Vektal is waiting the moment I exit the cave. I stalk past him, not wanting to talk, but he walks alongside me as I exit the cave.
“Well?” He says when I remain silent and head out into the snow. “Is it healthy?”
I nod. For some reason, I’m glad his first question is asking about the child’s health.
He exhales in relief and claps my shoulder as if we are friends. I stiffen, but say nothing. Har-loh must remain with these people no matter what, so I cannot snarl at him.
“And Harlow? Is she well?”
“She is tired, but well.”
“The child – a female or male?”
“Male.”
He grunts. “Does it look as the humans do?”
I think of the kit. I held him in my arms for seconds only, and already I want to race back in there and hold him again. I want to stare and count his fingers and toes and check him over once more to ensure yes, he is whole. “It looks like both myself and Har-loh.” I pause and then remember the size of the child, no bigger than my hand. “It is very small. Very small.”
And his eyes are dark.
Vektal makes a worried sound. “We will need to get a khui inside him soon. Right now he is fragile without it to protect him.”
I swallow hard and nod. I haven’t even thought that far ahead, but he’s right. The baby will need a khui or he will weaken and die within days. Terror clutches at me. My mother died on a khui hunt right after I was born. What if I can’t bring down a sa-kohtsk by myself?
I need the tribe to help. I cannot do it on my own. Har-loh is incredibly weak and I cannot ask her to help me hunt one. She needs rest, not a hunt.
Not for the first time, I’m filled with helpless anger toward my dead father. How could he ask such a thing of my mother, fresh from giving birth to me? Was his pride so great that he did not want anything to do with the tribe and so he risked her life? Are they that awful? Am I yet being deceived by their helpfulness?
Vektal claps a hand on my back again. “I will send out the fastest hunters to track one of the sa-kohtsk.”
The lumbering giants could be anywhere. I pause and look over at the chief. “And my mate and kit? How will they get there? Har-loh is too weak to walk.”
He nods as if expecting this. “Raahosh has a sled he uses during his hunts with Leezh. We will use that to carry Har-loh and the child with us.”
What would I do without the tribe’s help? Even if I don’t like Vektal, he is putting his people’s lives on the line to help me and Har-loh.
I do not know what to think anymore. All I know is that I must bury my bundle quickly and return to my mate’s side.
HARLOW
I sleep for a few hours, my dreams fitful and strange. I wake up to the sound of a baby crying, and it takes a moment of disorientation – and the leakage of my breasts – to remind me that it’s my child. Oh. I sit up and reach into the basket next to my bed, pulling my baby into my arms. The leather wrap around his bottom is wet, so I change that, wishing fervently for disposable diapers. I’ll just have to become a real expert at wiping down leather, I suppose. I pull the baby into my arms and tuck him against my breast.
The little rosebud mouth immediately seeks my nipple and he latches on.
God, he’s so beautiful. I watch him nurse, amazed and overwhelmed. He looks like Rukh, but there’re enough of my features there, too. The mixture of Rukh’s alien appearance with my human one should create an ugly mixture, but the baby is beautiful and I feel like he’s going to be even better looking than any child I’ve ever seen. Of course, that might be the proud mama in me talking.

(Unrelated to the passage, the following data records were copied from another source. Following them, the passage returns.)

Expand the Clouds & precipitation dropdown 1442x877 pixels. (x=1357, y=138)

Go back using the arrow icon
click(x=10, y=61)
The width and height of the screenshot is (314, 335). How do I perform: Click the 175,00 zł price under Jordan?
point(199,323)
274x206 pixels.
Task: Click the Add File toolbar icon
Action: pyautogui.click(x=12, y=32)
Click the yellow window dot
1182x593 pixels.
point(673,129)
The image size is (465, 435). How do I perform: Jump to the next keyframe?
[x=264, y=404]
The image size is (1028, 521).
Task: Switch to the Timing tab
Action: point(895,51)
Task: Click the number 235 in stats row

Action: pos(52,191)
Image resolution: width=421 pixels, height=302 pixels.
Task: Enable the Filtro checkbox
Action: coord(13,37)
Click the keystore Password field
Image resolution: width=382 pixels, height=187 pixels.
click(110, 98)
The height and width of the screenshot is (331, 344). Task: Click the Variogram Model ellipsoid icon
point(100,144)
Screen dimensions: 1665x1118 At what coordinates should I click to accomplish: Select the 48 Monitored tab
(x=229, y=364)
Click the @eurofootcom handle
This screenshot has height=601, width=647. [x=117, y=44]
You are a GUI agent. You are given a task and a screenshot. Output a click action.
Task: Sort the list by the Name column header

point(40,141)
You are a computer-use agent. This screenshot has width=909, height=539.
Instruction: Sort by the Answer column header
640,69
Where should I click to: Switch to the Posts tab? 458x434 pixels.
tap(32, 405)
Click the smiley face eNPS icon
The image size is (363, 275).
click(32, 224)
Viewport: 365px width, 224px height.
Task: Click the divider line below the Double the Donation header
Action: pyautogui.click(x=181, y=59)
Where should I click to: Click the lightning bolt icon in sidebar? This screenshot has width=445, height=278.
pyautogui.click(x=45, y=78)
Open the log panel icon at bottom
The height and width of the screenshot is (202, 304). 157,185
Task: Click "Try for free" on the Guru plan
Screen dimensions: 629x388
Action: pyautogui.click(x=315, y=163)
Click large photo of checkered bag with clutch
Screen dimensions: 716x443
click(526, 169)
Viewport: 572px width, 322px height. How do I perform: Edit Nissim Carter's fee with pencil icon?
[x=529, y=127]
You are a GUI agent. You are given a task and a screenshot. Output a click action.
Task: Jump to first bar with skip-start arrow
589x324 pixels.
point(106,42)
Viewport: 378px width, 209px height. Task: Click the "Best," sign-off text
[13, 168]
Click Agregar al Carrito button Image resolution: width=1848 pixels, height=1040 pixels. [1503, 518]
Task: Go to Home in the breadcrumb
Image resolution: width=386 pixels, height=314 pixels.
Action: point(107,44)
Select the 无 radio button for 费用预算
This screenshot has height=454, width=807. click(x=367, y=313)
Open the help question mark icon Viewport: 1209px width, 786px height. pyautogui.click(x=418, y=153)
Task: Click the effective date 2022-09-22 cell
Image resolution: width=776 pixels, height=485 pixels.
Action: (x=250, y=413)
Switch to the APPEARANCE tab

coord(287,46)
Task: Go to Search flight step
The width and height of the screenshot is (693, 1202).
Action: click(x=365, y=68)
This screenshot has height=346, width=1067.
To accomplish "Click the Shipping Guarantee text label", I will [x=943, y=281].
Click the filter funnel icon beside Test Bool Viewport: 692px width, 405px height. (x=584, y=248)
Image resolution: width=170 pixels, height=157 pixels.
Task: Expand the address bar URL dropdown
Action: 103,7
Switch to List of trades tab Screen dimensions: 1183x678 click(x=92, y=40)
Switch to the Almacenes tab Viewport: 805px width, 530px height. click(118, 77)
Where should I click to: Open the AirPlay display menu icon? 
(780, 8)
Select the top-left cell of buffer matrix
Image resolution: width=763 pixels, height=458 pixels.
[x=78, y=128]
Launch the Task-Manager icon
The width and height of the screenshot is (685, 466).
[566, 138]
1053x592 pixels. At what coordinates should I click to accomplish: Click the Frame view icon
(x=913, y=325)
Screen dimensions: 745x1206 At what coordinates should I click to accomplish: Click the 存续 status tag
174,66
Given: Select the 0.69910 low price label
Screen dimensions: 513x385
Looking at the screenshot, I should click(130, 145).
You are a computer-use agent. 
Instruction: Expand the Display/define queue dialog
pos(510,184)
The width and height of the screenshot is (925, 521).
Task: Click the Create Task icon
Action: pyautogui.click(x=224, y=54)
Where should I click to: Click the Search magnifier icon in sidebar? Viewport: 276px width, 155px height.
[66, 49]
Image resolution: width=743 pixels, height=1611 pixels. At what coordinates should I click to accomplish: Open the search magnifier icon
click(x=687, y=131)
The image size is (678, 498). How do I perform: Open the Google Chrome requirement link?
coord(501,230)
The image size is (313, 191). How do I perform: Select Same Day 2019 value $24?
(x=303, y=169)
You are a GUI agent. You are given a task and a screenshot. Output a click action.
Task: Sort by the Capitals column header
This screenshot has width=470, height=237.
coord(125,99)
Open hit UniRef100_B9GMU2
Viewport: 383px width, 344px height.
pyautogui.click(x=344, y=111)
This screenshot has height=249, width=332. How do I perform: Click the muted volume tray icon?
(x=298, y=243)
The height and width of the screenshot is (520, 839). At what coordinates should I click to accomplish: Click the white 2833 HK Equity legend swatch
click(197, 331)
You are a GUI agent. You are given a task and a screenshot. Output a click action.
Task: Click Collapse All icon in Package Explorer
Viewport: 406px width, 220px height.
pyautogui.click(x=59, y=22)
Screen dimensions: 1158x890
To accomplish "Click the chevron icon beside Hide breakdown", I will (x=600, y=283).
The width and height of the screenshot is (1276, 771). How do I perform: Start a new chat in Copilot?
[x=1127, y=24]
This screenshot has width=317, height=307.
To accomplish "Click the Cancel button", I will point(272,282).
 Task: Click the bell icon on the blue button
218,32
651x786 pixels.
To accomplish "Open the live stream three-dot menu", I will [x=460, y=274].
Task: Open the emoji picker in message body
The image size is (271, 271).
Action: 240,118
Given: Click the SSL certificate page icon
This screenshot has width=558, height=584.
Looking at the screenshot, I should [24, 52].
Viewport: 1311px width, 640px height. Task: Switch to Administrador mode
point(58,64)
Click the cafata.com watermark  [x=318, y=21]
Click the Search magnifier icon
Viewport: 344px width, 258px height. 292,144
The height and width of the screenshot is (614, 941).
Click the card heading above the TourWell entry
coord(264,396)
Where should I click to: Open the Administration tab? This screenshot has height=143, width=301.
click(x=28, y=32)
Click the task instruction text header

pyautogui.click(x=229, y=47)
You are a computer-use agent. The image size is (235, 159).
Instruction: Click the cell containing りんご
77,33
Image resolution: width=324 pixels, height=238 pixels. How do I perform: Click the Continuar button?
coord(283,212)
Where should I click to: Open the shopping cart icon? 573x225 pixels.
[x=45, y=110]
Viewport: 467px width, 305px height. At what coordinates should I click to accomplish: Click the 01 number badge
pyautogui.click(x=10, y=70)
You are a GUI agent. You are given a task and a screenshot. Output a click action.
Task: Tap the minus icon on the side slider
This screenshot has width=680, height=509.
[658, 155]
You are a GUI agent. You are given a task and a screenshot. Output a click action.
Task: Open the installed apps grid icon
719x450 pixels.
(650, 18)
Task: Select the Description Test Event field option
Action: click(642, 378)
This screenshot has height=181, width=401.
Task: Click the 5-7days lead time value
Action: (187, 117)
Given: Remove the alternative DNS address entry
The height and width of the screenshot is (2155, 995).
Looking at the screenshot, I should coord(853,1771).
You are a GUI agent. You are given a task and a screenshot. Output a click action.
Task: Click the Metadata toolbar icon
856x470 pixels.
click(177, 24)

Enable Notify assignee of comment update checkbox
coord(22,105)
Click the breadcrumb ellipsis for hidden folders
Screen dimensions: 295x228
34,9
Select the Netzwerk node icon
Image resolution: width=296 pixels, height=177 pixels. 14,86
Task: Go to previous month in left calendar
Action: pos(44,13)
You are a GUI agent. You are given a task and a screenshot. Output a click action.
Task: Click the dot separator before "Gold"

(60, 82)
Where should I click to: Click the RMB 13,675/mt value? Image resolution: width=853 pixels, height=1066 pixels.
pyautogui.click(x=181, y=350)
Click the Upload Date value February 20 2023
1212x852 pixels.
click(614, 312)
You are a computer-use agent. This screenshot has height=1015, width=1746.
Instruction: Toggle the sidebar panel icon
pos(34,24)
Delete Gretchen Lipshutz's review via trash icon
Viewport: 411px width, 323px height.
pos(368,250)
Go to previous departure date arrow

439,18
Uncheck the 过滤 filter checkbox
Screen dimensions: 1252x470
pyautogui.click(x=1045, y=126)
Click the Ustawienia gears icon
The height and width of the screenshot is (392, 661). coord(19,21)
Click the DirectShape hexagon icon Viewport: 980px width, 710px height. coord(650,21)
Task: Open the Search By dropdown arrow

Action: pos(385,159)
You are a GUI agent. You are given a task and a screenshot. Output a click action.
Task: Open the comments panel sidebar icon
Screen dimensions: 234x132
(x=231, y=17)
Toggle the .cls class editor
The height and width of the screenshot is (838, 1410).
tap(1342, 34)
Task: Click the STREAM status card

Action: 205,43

The only thing that worries me is his size. He’s not a plump baby. He’s long, but his legs are skinny and his belly should be more rounded. He stops eating too soon, and dozes back to sleep, and I want to wake him up and make him drink more. I worry he’s not getting enough.
The leather curtain over the cave entrance parts, and Rukh enters, looking tall and handsome and so wonderful that my entire body aches with love. He’s got a small bowl of Liz’s stew with him, and a water skin. I’m hungry, but I’m not ready to let go of the baby yet. I trail my fingers over his tiny head. There’s a faint down but it’s too pale to see what color it will be. I hope he has Rukh’s gorgeous, thick black hair instead of my limp red hair. Actually, if he looked a hundred percent like his daddy, I’d be in heaven.
“You are crying,” Rukh states after a moment. “Are you hurting?”
I ache all over and certain parts of me don’t feel great post-birth but I haven’t given it a second thought. There’s a sweet little baby taking up every bit of my attention. “Am I?” I brush the back of my hand over my cheeks and sure enough, I’m crying. “It’s just emotion, I think. I…never thought I would have all this.” I look over at him, and realize it’s true. I never thought I would have a gorgeous mate that loves me and a baby. A family. Anything. Before the aliens grabbed me for their spaceship? My days were numbered.